Items from a dataset
┄┄┄┄┄┄┄┄┄┄┄┄┄┄┄┄┄┄┄┄
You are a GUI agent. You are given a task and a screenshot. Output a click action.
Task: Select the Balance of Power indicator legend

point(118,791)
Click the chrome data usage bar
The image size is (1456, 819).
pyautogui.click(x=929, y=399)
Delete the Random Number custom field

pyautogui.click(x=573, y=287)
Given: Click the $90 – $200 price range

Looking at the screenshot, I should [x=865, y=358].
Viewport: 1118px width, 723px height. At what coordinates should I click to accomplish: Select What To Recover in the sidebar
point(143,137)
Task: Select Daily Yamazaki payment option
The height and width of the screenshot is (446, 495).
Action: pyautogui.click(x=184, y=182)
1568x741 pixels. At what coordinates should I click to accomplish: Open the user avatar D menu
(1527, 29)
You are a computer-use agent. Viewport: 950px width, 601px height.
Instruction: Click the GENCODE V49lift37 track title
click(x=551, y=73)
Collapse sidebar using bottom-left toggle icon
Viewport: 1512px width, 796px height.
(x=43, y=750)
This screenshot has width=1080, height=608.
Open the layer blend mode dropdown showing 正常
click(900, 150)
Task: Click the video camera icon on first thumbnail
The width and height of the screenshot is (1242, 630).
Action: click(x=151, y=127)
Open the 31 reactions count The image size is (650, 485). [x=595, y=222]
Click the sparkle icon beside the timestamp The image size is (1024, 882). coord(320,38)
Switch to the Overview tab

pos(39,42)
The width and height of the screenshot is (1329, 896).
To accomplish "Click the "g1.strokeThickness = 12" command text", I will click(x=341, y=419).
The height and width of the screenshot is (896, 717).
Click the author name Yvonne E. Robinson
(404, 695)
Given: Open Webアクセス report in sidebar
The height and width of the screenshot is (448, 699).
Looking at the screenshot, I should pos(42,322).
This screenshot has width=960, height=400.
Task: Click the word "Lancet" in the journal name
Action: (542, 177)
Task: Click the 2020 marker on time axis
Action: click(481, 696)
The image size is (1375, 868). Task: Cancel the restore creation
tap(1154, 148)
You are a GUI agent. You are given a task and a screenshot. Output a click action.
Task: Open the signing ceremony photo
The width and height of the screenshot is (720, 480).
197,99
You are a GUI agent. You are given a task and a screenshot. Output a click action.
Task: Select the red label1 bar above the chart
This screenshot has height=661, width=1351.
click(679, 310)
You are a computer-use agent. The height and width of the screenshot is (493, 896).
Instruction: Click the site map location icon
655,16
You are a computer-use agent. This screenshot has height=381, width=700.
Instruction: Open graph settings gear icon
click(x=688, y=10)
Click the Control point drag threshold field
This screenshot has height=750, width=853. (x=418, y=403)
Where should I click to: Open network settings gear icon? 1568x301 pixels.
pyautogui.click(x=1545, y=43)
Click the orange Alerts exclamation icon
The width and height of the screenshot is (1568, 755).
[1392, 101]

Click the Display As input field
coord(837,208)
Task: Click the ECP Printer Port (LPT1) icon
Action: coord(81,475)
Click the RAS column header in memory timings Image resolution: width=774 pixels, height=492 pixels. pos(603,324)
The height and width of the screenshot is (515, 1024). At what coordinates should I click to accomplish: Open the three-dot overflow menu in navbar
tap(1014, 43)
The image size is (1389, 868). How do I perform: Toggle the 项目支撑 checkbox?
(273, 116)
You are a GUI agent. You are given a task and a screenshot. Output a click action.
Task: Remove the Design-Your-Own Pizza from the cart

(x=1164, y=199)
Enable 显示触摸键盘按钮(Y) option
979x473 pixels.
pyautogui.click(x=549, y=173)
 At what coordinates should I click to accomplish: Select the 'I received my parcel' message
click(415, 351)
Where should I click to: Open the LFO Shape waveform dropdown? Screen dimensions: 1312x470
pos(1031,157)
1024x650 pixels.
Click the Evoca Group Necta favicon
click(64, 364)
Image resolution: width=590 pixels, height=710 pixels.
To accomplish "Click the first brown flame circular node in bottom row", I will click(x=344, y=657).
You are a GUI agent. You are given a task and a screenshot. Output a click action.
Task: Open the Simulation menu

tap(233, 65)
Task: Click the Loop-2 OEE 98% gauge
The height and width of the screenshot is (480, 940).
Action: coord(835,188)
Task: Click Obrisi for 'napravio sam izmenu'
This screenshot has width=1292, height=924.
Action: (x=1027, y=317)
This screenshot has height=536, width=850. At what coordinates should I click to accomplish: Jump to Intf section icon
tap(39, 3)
┄┄┄┄┄┄┄┄┄┄┄┄┄┄┄┄┄┄┄┄
Task details: Please give an exact copy of the lines above, beginning with the line containing "Click the sparkle" and running through the line containing "Click the RAS", and of no other lines.

Your solution:
Click the sparkle icon beside the timestamp The image size is (1024, 882). coord(320,38)
Switch to the Overview tab

pos(39,42)
The width and height of the screenshot is (1329, 896).
To accomplish "Click the "g1.strokeThickness = 12" command text", I will click(x=341, y=419).
The height and width of the screenshot is (896, 717).
Click the author name Yvonne E. Robinson
(404, 695)
Given: Open Webアクセス report in sidebar
The height and width of the screenshot is (448, 699).
Looking at the screenshot, I should pos(42,322).
This screenshot has width=960, height=400.
Task: Click the word "Lancet" in the journal name
Action: (542, 177)
Task: Click the 2020 marker on time axis
Action: click(481, 696)
The image size is (1375, 868). Task: Cancel the restore creation
tap(1154, 148)
You are a GUI agent. You are given a task and a screenshot. Output a click action.
Task: Open the signing ceremony photo
The width and height of the screenshot is (720, 480).
197,99
You are a GUI agent. You are given a task and a screenshot. Output a click action.
Task: Select the red label1 bar above the chart
This screenshot has height=661, width=1351.
click(679, 310)
You are a computer-use agent. The height and width of the screenshot is (493, 896).
Instruction: Click the site map location icon
655,16
You are a computer-use agent. This screenshot has height=381, width=700.
Instruction: Open graph settings gear icon
click(x=688, y=10)
Click the Control point drag threshold field
This screenshot has height=750, width=853. (x=418, y=403)
Where should I click to: Open network settings gear icon? 1568x301 pixels.
pyautogui.click(x=1545, y=43)
Click the orange Alerts exclamation icon
The width and height of the screenshot is (1568, 755).
[1392, 101]

Click the Display As input field
coord(837,208)
Task: Click the ECP Printer Port (LPT1) icon
Action: coord(81,475)
Click the RAS column header in memory timings Image resolution: width=774 pixels, height=492 pixels. pos(603,324)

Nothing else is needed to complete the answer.